Exercise prompt: Copy the data below verbatim, from the line that contains "Toggle the flex" through the line that contains "will pyautogui.click(x=377, y=152).", including both of those lines.

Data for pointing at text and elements
>>>

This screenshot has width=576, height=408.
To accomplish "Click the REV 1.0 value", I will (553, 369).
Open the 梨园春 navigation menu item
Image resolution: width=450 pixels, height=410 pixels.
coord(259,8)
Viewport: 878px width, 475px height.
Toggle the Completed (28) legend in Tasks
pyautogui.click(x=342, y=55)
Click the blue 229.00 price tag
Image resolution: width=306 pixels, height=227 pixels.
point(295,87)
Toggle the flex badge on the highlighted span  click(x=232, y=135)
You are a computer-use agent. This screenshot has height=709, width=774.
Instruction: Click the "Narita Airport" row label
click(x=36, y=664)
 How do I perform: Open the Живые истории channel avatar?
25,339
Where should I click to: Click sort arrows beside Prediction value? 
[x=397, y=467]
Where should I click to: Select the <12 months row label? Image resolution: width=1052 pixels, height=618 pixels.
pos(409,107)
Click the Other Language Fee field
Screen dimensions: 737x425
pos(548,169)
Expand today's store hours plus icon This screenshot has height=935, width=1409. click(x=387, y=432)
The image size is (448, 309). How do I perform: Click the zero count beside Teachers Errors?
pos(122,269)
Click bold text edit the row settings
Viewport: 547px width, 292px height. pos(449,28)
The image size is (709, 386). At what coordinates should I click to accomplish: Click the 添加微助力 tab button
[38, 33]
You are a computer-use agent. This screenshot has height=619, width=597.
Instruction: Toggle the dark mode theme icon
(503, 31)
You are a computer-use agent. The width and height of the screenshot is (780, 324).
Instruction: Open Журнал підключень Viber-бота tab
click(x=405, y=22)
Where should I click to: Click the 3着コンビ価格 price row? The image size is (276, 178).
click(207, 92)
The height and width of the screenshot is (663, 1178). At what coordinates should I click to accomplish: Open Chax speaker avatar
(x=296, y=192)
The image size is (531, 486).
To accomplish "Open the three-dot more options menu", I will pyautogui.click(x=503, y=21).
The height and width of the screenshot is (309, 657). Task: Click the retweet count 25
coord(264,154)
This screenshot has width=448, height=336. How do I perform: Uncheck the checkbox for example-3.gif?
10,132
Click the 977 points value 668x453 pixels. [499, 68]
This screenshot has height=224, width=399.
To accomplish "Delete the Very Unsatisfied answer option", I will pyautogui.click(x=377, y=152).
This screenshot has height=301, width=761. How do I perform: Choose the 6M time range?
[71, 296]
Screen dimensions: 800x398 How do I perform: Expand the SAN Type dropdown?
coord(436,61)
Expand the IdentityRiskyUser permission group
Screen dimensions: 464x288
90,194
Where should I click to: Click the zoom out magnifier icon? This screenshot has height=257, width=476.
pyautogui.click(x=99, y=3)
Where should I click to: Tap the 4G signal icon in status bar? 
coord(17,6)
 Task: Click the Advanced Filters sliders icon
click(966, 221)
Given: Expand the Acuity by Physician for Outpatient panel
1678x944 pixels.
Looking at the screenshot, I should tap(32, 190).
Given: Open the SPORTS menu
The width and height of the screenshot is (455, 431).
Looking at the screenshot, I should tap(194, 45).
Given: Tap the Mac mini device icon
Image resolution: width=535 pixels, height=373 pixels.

<<<

Answer for this exercise:
Toggle the flex badge on the highlighted span  click(x=232, y=135)
You are a computer-use agent. This screenshot has height=709, width=774.
Instruction: Click the "Narita Airport" row label
click(x=36, y=664)
 How do I perform: Open the Живые истории channel avatar?
25,339
Where should I click to: Click sort arrows beside Prediction value? 
[x=397, y=467]
Where should I click to: Select the <12 months row label? Image resolution: width=1052 pixels, height=618 pixels.
pos(409,107)
Click the Other Language Fee field
Screen dimensions: 737x425
pos(548,169)
Expand today's store hours plus icon This screenshot has height=935, width=1409. click(x=387, y=432)
The image size is (448, 309). How do I perform: Click the zero count beside Teachers Errors?
pos(122,269)
Click bold text edit the row settings
Viewport: 547px width, 292px height. pos(449,28)
The image size is (709, 386). At what coordinates should I click to accomplish: Click the 添加微助力 tab button
[38, 33]
You are a computer-use agent. This screenshot has height=619, width=597.
Instruction: Toggle the dark mode theme icon
(503, 31)
You are a computer-use agent. The width and height of the screenshot is (780, 324).
Instruction: Open Журнал підключень Viber-бота tab
click(x=405, y=22)
Where should I click to: Click the 3着コンビ価格 price row? The image size is (276, 178).
click(207, 92)
The height and width of the screenshot is (663, 1178). At what coordinates should I click to accomplish: Open Chax speaker avatar
(x=296, y=192)
The image size is (531, 486).
To accomplish "Open the three-dot more options menu", I will pyautogui.click(x=503, y=21).
The height and width of the screenshot is (309, 657). Task: Click the retweet count 25
coord(264,154)
This screenshot has width=448, height=336. How do I perform: Uncheck the checkbox for example-3.gif?
10,132
Click the 977 points value 668x453 pixels. [499, 68]
This screenshot has height=224, width=399.
To accomplish "Delete the Very Unsatisfied answer option", I will pyautogui.click(x=377, y=152).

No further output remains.